## Problem
Please write out all of the records below exactly as they appear.

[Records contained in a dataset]
——
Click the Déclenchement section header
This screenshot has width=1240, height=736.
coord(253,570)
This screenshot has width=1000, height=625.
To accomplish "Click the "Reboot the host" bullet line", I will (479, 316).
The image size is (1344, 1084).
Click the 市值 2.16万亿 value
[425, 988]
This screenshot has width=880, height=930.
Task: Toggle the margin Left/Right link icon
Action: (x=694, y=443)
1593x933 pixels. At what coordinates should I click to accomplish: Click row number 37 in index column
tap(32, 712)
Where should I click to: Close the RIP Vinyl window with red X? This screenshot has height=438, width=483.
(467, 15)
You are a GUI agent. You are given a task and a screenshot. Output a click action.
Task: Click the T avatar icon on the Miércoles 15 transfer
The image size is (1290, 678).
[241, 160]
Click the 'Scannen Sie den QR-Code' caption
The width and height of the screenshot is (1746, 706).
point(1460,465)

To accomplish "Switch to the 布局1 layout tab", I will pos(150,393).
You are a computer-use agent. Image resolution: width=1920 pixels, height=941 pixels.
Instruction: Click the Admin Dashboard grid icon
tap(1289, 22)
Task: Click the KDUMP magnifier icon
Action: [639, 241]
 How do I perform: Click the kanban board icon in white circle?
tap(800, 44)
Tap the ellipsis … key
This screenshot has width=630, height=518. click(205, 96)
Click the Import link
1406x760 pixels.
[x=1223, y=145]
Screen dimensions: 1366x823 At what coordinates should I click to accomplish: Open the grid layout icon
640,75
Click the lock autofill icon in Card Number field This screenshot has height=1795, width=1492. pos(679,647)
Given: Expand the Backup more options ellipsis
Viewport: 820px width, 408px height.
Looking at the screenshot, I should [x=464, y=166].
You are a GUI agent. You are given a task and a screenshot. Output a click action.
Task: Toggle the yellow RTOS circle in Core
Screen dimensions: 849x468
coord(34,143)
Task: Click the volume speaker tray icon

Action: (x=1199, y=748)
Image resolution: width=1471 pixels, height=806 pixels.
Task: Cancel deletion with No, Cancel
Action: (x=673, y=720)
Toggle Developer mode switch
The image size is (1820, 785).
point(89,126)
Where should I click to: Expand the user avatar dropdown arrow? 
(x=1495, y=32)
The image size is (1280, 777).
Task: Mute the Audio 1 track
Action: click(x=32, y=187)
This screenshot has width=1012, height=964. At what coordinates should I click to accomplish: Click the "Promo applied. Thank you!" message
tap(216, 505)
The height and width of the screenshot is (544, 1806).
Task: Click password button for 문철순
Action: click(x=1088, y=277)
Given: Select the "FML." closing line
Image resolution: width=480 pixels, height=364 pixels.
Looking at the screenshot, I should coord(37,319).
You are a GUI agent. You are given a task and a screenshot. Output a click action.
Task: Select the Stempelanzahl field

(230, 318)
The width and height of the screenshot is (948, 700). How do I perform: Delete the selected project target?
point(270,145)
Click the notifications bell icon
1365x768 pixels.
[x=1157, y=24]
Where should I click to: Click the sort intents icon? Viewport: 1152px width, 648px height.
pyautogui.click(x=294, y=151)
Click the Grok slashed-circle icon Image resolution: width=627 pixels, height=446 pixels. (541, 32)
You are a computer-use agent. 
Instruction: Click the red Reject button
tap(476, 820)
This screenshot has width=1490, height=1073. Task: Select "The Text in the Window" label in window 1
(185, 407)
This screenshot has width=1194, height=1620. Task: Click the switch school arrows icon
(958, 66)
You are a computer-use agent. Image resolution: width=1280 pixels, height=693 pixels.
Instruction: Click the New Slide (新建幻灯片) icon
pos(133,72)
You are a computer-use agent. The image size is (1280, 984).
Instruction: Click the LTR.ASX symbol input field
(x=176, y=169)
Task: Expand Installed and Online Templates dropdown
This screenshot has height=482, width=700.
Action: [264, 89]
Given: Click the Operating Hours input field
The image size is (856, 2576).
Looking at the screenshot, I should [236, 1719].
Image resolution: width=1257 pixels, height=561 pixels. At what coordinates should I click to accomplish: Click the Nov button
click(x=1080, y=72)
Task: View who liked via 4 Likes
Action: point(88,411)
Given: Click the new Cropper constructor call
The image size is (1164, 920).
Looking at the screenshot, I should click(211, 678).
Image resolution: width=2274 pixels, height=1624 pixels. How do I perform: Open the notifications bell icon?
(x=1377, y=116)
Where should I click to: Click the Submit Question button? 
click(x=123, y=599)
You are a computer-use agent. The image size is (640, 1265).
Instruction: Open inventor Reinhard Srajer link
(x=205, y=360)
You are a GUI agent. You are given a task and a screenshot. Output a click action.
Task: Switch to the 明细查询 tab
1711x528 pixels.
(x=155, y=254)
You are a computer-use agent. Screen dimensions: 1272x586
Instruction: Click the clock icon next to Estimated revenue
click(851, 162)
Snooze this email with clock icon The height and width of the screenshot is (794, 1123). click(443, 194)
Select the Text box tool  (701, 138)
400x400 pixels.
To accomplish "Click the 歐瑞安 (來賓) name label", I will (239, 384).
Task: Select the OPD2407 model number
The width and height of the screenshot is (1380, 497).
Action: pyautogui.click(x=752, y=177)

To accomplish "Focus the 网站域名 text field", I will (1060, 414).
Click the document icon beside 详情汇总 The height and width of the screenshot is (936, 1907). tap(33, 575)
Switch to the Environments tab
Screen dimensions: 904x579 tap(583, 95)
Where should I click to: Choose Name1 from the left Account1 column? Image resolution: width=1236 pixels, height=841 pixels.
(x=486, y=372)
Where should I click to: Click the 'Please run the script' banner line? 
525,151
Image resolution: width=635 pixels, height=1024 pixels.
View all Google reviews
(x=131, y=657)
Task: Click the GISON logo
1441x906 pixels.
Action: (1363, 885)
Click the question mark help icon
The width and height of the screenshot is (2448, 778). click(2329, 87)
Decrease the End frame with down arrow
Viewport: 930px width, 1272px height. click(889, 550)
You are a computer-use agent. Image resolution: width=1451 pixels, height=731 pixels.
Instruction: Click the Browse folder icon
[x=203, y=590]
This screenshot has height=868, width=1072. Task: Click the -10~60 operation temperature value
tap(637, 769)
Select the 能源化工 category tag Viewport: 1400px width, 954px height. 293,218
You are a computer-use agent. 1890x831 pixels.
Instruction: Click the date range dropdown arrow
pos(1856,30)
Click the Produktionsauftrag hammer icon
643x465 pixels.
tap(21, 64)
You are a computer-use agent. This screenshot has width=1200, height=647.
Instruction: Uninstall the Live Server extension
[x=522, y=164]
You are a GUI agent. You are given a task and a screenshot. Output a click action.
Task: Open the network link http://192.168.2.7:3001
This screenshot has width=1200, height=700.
——
## Result of the task
Click the Déclenchement section header
This screenshot has width=1240, height=736.
coord(253,570)
This screenshot has width=1000, height=625.
To accomplish "Click the "Reboot the host" bullet line", I will (479, 316).
The image size is (1344, 1084).
Click the 市值 2.16万亿 value
[425, 988]
This screenshot has width=880, height=930.
Task: Toggle the margin Left/Right link icon
Action: (x=694, y=443)
1593x933 pixels. At what coordinates should I click to accomplish: Click row number 37 in index column
tap(32, 712)
Where should I click to: Close the RIP Vinyl window with red X? This screenshot has height=438, width=483.
(467, 15)
You are a GUI agent. You are given a task and a screenshot. Output a click action.
Task: Click the T avatar icon on the Miércoles 15 transfer
The image size is (1290, 678).
[241, 160]
Click the 'Scannen Sie den QR-Code' caption
The width and height of the screenshot is (1746, 706).
point(1460,465)

To accomplish "Switch to the 布局1 layout tab", I will pos(150,393).
You are a computer-use agent. Image resolution: width=1920 pixels, height=941 pixels.
Instruction: Click the Admin Dashboard grid icon
tap(1289, 22)
Task: Click the KDUMP magnifier icon
Action: [639, 241]
 How do I perform: Click the kanban board icon in white circle?
tap(800, 44)
Tap the ellipsis … key
This screenshot has width=630, height=518. click(205, 96)
Click the Import link
1406x760 pixels.
[x=1223, y=145]
Screen dimensions: 1366x823 At what coordinates should I click to accomplish: Open the grid layout icon
640,75
Click the lock autofill icon in Card Number field This screenshot has height=1795, width=1492. pos(679,647)
Given: Expand the Backup more options ellipsis
Viewport: 820px width, 408px height.
Looking at the screenshot, I should [x=464, y=166].
You are a GUI agent. You are given a task and a screenshot. Output a click action.
Task: Toggle the yellow RTOS circle in Core
Screen dimensions: 849x468
coord(34,143)
Task: Click the volume speaker tray icon

Action: (x=1199, y=748)
Image resolution: width=1471 pixels, height=806 pixels.
Task: Cancel deletion with No, Cancel
Action: (x=673, y=720)
Toggle Developer mode switch
The image size is (1820, 785).
point(89,126)
Where should I click to: Expand the user avatar dropdown arrow? 
(x=1495, y=32)
The image size is (1280, 777).
Task: Mute the Audio 1 track
Action: click(x=32, y=187)
This screenshot has width=1012, height=964. At what coordinates should I click to accomplish: Click the "Promo applied. Thank you!" message
tap(216, 505)
The height and width of the screenshot is (544, 1806).
Task: Click password button for 문철순
Action: click(x=1088, y=277)
Given: Select the "FML." closing line
Image resolution: width=480 pixels, height=364 pixels.
Looking at the screenshot, I should coord(37,319).
You are a GUI agent. You are given a task and a screenshot. Output a click action.
Task: Select the Stempelanzahl field

(230, 318)
The width and height of the screenshot is (948, 700). How do I perform: Delete the selected project target?
point(270,145)
Click the notifications bell icon
1365x768 pixels.
[x=1157, y=24]
Where should I click to: Click the sort intents icon? Viewport: 1152px width, 648px height.
pyautogui.click(x=294, y=151)
Click the Grok slashed-circle icon Image resolution: width=627 pixels, height=446 pixels. (541, 32)
You are a computer-use agent. 
Instruction: Click the red Reject button
tap(476, 820)
This screenshot has width=1490, height=1073. Task: Select "The Text in the Window" label in window 1
(185, 407)
This screenshot has width=1194, height=1620. Task: Click the switch school arrows icon
(958, 66)
You are a computer-use agent. Image resolution: width=1280 pixels, height=693 pixels.
Instruction: Click the New Slide (新建幻灯片) icon
pos(133,72)
You are a computer-use agent. The image size is (1280, 984).
Instruction: Click the LTR.ASX symbol input field
(x=176, y=169)
Task: Expand Installed and Online Templates dropdown
This screenshot has height=482, width=700.
Action: [264, 89]
Given: Click the Operating Hours input field
The image size is (856, 2576).
Looking at the screenshot, I should [236, 1719].
Image resolution: width=1257 pixels, height=561 pixels. At what coordinates should I click to accomplish: Click the Nov button
click(x=1080, y=72)
Task: View who liked via 4 Likes
Action: point(88,411)
Given: Click the new Cropper constructor call
The image size is (1164, 920).
Looking at the screenshot, I should click(211, 678).
Image resolution: width=2274 pixels, height=1624 pixels. How do I perform: Open the notifications bell icon?
(x=1377, y=116)
Where should I click to: Click the Submit Question button? 
click(x=123, y=599)
You are a computer-use agent. The image size is (640, 1265).
Instruction: Open inventor Reinhard Srajer link
(x=205, y=360)
You are a GUI agent. You are given a task and a screenshot. Output a click action.
Task: Switch to the 明细查询 tab
1711x528 pixels.
(x=155, y=254)
You are a computer-use agent. Screen dimensions: 1272x586
Instruction: Click the clock icon next to Estimated revenue
click(851, 162)
Snooze this email with clock icon The height and width of the screenshot is (794, 1123). click(443, 194)
Select the Text box tool  (701, 138)
400x400 pixels.
To accomplish "Click the 歐瑞安 (來賓) name label", I will (239, 384).
Task: Select the OPD2407 model number
The width and height of the screenshot is (1380, 497).
Action: pyautogui.click(x=752, y=177)

To accomplish "Focus the 网站域名 text field", I will (1060, 414).
Click the document icon beside 详情汇总 The height and width of the screenshot is (936, 1907). tap(33, 575)
Switch to the Environments tab
Screen dimensions: 904x579 tap(583, 95)
Where should I click to: Choose Name1 from the left Account1 column? Image resolution: width=1236 pixels, height=841 pixels.
(x=486, y=372)
Where should I click to: Click the 'Please run the script' banner line? 
525,151
Image resolution: width=635 pixels, height=1024 pixels.
View all Google reviews
(x=131, y=657)
Task: Click the GISON logo
1441x906 pixels.
Action: (1363, 885)
Click the question mark help icon
The width and height of the screenshot is (2448, 778). click(2329, 87)
Decrease the End frame with down arrow
Viewport: 930px width, 1272px height. click(889, 550)
You are a computer-use agent. Image resolution: width=1451 pixels, height=731 pixels.
Instruction: Click the Browse folder icon
[x=203, y=590]
This screenshot has height=868, width=1072. Task: Click the -10~60 operation temperature value
tap(637, 769)
Select the 能源化工 category tag Viewport: 1400px width, 954px height. 293,218
You are a computer-use agent. 1890x831 pixels.
Instruction: Click the date range dropdown arrow
pos(1856,30)
Click the Produktionsauftrag hammer icon
643x465 pixels.
tap(21, 64)
You are a computer-use agent. This screenshot has width=1200, height=647.
Instruction: Uninstall the Live Server extension
[x=522, y=164]
You are a GUI agent. You are given a task and a screenshot. Output a click action.
Task: Open the network link http://192.168.2.7:3001
This screenshot has width=1200, height=700.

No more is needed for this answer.